The sterling rallied strongly as traders shrugged off soft housing data and a gloomy growth forecast from a UK business group, to pick up the currency at cheap levels following its recent slide. Many observers, however, feel the sterling's upside will be short-lived as the UK economy heads for a recession that is shaping up to be more severe than the downturns elsewhere in the industrialised world. Elsewhere, the dollar fell against most major currencies as data showed US manufacturing activity slumped and world leaders ended a weekend meeting with few concrete proposals for dealing with global recession. Meanwhile, the euro also struggled against the yen as fears about the world economy dulled investors' taste for risk.

Sterling (GBP)

The pound rose around two per cent against the dollar and euro, bouncing back from an all-time low against the single currency and a six-and-the-half-year trough versus the dollar struck last week. However, the pound is still on a downward trend and it gained little support from the Confederation of British Industry report.

US Dollar (USD)

The dollar dropped against the euro and the British pound as a contraction in New York state manufacturing added to evidence that the US economy has fallen into a recession.

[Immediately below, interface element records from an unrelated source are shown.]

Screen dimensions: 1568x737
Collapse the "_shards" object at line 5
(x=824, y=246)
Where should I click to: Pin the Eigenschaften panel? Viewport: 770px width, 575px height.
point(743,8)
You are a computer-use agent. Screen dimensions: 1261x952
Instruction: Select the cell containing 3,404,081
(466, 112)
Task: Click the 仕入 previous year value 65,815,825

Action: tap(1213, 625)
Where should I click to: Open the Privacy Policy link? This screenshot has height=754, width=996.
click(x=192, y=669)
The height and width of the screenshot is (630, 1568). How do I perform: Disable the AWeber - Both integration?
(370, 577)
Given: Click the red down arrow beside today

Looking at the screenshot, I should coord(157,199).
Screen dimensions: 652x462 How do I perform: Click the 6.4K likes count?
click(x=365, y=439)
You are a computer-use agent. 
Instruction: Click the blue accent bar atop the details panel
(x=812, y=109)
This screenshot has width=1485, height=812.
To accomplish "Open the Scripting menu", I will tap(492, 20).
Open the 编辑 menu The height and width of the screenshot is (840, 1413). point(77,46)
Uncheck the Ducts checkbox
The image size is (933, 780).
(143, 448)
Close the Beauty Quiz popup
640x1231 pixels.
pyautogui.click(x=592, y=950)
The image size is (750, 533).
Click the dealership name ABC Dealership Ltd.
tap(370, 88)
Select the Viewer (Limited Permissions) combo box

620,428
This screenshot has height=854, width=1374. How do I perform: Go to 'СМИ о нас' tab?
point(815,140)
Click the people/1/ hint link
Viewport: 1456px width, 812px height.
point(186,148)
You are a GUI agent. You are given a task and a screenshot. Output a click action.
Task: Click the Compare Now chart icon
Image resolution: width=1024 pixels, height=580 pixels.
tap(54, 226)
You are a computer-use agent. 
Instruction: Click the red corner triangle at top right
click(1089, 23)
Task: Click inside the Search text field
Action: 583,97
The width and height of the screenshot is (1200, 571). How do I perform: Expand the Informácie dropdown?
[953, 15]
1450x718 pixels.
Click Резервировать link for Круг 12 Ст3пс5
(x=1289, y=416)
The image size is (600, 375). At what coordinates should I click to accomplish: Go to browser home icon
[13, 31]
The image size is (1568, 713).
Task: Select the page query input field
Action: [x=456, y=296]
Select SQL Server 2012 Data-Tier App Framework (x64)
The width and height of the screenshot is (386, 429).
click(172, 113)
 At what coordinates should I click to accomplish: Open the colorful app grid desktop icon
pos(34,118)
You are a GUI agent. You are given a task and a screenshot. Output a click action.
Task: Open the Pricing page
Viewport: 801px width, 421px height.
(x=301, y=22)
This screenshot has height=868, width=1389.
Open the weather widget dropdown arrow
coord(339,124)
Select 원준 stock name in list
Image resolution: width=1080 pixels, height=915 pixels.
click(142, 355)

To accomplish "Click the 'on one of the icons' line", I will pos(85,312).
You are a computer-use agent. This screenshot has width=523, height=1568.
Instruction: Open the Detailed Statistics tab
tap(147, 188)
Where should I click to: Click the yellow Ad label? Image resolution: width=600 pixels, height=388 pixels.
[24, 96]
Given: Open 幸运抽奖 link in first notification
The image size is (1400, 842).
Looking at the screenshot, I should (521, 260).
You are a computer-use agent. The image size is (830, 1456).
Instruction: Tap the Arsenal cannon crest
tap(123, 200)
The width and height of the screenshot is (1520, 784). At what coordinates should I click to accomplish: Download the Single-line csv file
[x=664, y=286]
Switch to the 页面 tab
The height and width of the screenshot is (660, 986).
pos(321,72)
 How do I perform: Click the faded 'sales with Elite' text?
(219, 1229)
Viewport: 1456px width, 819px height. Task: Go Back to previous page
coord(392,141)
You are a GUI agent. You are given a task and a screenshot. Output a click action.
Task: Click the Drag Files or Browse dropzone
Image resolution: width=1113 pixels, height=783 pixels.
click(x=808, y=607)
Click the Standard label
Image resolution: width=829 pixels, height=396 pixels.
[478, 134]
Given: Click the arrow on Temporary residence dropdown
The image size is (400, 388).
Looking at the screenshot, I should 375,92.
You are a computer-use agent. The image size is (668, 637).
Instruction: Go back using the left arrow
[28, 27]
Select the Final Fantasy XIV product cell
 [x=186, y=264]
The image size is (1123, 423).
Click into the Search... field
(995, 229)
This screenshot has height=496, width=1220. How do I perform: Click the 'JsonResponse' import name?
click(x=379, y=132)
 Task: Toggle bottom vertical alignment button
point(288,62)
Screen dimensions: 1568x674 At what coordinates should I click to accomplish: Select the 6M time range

The US economy will contract 0.2 per cent in next year after growing 1.4 per cent this year, according to the median estimate in a poll of business economists taken by the National Association for Business Economics.

Euro (EUR)

The euro dropped against the sterling and the yen as figures were released showing Europe's trade gap remained close to a record in September as the impact of the global financial crisis weakened orders for goods from the region's biggest trading partners.

Japanese Yen (JPY)

The yen nudged lower against the dollar but was underpinned by risk aversion as Tokyo shares fell following a drop in US stocks on deepening concerns about a global recession.